Arguing with one of the developers about the game he's working on, and going on and on about how much it sucks to his face is outright offensive and rude.
 

GRIMJIM

First Post
Kobold Avenger said:
Low morality only penalizes a mage when it comes to paradox. And smart mages avoid getting paradox.

Your morality score in Awakening is also affected by how you perform Magic, artificially hardwiring a judgement on how you do magic and rewarding 'good' behaviour tied into a morality system rather than letting the nature of the magic itself determine that. Its too tied up and it penalises the 'bad guys' fairly strongly.

Kobold Avenger said:
Second of all Muslims don't normally kill, rape or steal, how is having an islamic mindset going to be any different?
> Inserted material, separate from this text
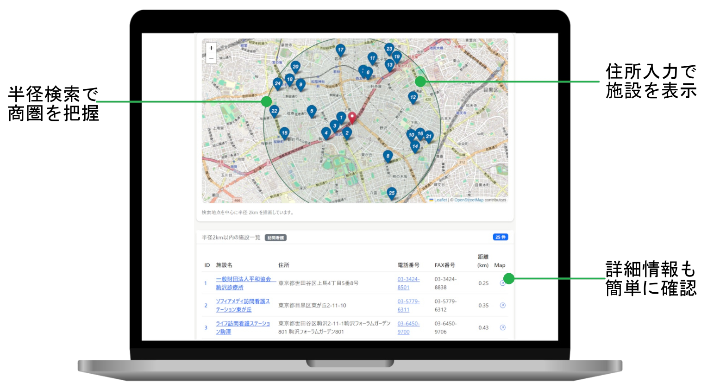Open map marker number 15

click(x=284, y=133)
In fact killing, raping and stealing is against most forms of morality. The only thing that is so-called judeo-christian in the game is the 7 virtues and vices. Using magic however is something that's against christian morality, and considered to be a grave sin.

Well in that case given the Judeo-Christian set of the morality system they should all be slapped around more whenever anyone uses any magic.

Islam was just a pull out of the air example of a prevalent morality with some differences that was close enough to Judeo-Christian to show even small differences can have a fairly drastic effect. If you prefer use Christian Scientists and the question of blood transfusions, scientologists and psychiatric medicine, atheists or any number of political or social ideologies you care to mention. The hierarchy of sins is pretty strict in the game and fairly tight, it takes some poking with spoons to make it more usable.